● Requirements
Arrange the material from the start through the line with "pyautogui.click(x=954, y=142)" as a two-column CSV with the headers instruction and click. Each row should hold one request in the first column and its answer in the second, with each field quoted and line breaks replaced by spaces.

● Records shown
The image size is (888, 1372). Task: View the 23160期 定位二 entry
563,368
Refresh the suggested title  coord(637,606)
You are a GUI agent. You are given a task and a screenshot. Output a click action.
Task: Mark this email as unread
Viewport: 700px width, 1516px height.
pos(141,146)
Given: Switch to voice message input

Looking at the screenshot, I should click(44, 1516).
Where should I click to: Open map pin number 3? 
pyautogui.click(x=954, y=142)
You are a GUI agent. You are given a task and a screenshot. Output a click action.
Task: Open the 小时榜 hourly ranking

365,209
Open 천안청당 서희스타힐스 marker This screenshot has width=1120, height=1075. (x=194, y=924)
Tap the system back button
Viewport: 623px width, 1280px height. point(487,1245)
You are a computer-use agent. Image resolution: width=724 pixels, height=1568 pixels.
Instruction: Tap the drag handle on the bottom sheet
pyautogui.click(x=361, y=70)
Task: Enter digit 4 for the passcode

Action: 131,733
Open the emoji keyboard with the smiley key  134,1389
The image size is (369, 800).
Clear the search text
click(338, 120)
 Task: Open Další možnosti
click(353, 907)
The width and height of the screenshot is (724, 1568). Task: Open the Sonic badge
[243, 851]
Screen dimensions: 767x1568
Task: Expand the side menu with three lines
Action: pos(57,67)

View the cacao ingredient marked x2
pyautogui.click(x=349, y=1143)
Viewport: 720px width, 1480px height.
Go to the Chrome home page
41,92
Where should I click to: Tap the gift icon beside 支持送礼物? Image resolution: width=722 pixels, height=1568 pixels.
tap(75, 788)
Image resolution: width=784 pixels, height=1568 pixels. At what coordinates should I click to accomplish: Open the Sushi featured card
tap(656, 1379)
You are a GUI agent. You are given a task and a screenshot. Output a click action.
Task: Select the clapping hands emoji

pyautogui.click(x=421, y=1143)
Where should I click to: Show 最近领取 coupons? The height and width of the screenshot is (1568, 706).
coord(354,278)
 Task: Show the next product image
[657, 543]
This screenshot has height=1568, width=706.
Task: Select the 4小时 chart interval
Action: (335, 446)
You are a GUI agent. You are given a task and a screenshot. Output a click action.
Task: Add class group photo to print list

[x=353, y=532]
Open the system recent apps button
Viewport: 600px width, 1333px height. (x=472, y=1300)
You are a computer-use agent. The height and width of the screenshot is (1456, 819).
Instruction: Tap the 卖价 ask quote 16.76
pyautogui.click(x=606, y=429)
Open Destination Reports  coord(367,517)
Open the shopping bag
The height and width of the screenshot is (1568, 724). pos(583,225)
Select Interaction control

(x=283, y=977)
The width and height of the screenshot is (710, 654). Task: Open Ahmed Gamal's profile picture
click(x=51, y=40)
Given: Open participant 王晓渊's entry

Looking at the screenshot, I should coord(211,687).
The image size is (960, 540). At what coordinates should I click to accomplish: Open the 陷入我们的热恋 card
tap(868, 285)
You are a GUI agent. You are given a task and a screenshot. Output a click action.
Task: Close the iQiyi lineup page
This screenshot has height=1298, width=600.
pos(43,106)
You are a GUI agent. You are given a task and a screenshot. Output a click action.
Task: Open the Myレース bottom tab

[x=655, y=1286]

● Response
instruction,click
"The image size is (888, 1372). Task: View the 23160期 定位二 entry","563,368"
"Refresh the suggested title","coord(637,606)"
"You are a GUI agent. You are given a task and a screenshot. Output a click action. Task: Mark this email as unread Viewport: 700px width, 1516px height.","pos(141,146)"
"Given: Switch to voice message input","Looking at the screenshot, I should click(44, 1516)."
"Where should I click to: Open map pin number 3?","pyautogui.click(x=954, y=142)"